== Data for this task

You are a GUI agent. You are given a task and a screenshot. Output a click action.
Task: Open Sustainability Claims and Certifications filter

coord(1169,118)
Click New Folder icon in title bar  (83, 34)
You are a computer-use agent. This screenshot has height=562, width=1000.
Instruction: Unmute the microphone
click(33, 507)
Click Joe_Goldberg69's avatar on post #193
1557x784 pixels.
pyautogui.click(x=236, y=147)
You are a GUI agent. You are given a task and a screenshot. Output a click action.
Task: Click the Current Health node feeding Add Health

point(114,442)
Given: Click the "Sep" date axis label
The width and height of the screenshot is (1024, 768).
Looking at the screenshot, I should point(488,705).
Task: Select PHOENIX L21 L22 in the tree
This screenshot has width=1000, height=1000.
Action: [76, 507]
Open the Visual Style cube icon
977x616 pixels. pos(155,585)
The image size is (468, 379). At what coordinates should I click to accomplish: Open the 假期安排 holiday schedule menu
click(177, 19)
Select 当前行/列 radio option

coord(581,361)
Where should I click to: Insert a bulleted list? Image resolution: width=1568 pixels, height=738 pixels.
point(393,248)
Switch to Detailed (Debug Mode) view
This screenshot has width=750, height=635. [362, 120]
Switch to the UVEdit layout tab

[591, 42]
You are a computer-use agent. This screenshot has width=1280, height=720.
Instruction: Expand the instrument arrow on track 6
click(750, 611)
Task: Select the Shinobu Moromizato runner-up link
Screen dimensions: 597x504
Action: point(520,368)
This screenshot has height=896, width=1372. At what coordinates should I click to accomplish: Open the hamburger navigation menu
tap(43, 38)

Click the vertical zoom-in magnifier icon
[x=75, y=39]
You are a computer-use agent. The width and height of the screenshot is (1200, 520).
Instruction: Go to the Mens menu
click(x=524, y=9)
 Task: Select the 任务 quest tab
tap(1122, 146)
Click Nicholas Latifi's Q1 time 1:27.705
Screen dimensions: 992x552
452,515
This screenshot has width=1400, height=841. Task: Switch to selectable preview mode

====

▶ [Problem]: Would you please work out how many lines of the data hold "computer"? Reply with the number alone.

▶ [Expected answer]: 3